While the road ahead for AI is promising, it is not without its challenges. The efficiencies of AI are maximized when applied to digitally native documents. Unfortunately, we are still facing regulatory challenges on the acceptance of digitally native documents. In most instances, trade transactions necessitate the use of paper documents, which AI tools in isolation are unable to access. If AI is to realize its full potential, outdated regulatory requirements will need to be updated and advancements will need to be made in other supporting technologies, namely optical character recognition (OCR). Unfortunately, OCR currently requires human intervention to ensure accuracy. The key in this instance is to bypass the error-prone middleman, OCR, entirely. Updating regulations to accept the use of digital original trade documents would facilitate an environment in which the entire trade cycle is paperless and can benefit from the power of digitalization.

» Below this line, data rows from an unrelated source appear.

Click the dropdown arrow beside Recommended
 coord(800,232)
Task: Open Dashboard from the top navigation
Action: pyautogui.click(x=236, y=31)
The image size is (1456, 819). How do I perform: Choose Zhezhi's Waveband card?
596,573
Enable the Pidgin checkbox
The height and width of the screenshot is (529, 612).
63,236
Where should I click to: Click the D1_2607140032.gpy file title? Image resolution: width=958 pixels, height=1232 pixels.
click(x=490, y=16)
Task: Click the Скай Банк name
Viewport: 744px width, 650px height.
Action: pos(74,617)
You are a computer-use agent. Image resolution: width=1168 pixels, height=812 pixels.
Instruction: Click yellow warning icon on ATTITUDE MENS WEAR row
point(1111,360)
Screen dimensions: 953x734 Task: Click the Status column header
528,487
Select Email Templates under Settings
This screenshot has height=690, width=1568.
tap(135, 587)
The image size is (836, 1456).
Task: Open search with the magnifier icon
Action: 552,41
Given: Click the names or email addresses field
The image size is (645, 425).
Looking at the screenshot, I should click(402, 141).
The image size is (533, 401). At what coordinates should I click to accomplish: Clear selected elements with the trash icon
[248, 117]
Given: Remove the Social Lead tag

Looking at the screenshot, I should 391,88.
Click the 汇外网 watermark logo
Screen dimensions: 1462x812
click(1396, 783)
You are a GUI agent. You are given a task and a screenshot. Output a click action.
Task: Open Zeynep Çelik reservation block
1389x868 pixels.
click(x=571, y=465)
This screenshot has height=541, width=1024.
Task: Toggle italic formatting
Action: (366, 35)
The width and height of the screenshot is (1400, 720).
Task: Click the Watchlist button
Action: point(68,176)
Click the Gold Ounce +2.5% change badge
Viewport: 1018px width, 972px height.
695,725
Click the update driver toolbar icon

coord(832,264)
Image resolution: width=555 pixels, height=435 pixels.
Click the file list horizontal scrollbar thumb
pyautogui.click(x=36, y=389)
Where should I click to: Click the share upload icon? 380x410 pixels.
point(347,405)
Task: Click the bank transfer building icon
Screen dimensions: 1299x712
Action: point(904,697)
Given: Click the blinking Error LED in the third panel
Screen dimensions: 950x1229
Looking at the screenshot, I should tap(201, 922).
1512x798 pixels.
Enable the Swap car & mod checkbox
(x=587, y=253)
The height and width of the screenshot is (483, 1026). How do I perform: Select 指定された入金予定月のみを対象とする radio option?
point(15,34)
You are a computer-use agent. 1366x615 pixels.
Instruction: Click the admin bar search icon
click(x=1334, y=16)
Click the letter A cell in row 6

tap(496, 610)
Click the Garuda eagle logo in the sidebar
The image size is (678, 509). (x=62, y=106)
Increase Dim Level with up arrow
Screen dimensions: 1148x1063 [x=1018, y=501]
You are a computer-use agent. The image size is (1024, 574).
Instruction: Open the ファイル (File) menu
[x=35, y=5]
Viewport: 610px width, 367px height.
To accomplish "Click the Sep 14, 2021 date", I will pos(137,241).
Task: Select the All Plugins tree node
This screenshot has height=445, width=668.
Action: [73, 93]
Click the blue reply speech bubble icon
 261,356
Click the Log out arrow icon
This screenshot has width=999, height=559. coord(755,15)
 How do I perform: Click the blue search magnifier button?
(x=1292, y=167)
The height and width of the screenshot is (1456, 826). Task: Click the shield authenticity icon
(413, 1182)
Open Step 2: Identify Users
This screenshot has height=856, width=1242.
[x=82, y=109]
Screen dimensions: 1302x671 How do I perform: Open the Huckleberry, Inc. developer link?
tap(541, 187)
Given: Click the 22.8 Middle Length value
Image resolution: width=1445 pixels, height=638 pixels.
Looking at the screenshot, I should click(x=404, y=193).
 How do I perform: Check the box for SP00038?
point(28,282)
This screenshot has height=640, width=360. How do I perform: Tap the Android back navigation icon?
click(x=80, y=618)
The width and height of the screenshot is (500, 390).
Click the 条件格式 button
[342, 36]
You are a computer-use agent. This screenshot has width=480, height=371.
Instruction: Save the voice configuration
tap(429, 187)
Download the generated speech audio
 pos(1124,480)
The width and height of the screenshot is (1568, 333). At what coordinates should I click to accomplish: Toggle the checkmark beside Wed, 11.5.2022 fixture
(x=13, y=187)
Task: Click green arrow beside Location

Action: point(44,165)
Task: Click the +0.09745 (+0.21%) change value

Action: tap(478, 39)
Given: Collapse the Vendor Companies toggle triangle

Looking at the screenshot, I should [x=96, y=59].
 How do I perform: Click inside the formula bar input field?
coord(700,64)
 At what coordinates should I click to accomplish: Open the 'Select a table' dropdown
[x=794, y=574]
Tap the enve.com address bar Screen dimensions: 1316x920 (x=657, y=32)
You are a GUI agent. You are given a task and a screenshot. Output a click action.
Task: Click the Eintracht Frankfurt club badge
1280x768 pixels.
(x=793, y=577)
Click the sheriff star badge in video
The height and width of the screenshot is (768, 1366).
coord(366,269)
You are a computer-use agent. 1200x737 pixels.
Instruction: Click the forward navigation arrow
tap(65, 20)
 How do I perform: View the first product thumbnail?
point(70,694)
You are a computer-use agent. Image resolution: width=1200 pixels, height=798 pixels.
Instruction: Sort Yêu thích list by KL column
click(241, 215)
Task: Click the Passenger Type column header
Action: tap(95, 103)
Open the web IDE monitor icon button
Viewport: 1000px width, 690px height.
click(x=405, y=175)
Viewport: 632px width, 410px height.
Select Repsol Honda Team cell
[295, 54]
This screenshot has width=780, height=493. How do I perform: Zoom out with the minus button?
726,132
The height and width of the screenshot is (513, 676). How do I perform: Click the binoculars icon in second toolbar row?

Most current national regulations do not allow most AI solutions to be widely adopted. This stems from legal concerns, such as the ambiguity of Uniform Customs and Practice for Documentary Credits (UCP) rules, which do not specify whether AI can be used in lieu of humans. As policymakers work to bring these regulations into the digital age, however, they must not do so using clauses that limit AI’s usefulness. It will be key that regulators do not require from machines too much compared to what they require from human beings, such as the explainability of underwriting decisions. Overburdening of this nature would set AI adoption back considerably.
Likewise, too much regulatory change poses a particular challenge for AI and ML. Machine learning is only as good as the input and supervision which can also be complicated by changing requirements and regulations. Changes to regulations, such as those used in compliance, will effectively require the algorithm to learn a whole new set of rules – a time-consuming and costly process.
Another major step forward for AI in trade finance will be the further standardization of trade documents and data formats. While AI models are able to decipher unstandardized forms better than previous computing technologies, standardized forms would lead to a higher recognition ratio and subsequently more accurate prediction models. Prediction model accuracy is a direct driver of the appetite for AI adoption.
Progress in education will help firms to make the decision to implement AI. Education on the usefulness of AI will allow banks to fully understand the benefits that using it to help small businesses will have for the sector. Explainable artificial intelligence (“XAI”), whereby the results of AI algorithms can be conveyed to and understood by humans, will provide further transparency.
Another crucial challenge to be addressed is that of the lack of trust of the human teams within financial institutions with regard to algorithms. Many employees feel threatened by algorithmic tools and fear that by assisting the machine, they will train themselves out of a job. To overcome this, firms seeking to implement the technology need to educate their employees both on its benefits and its limitations. Document checkers need to be trained to understand where the technology assists them, but also where it does not assist them, to prevent a mismatch of expectations. There is still a human checker involved, and this person needs to know what the machine is not able to pick up. It is the people that will give AI its power and they need to be prepared. This will prevent a mismatch of expectations and help employees to understand that these algorithms exist to enable, not to replace.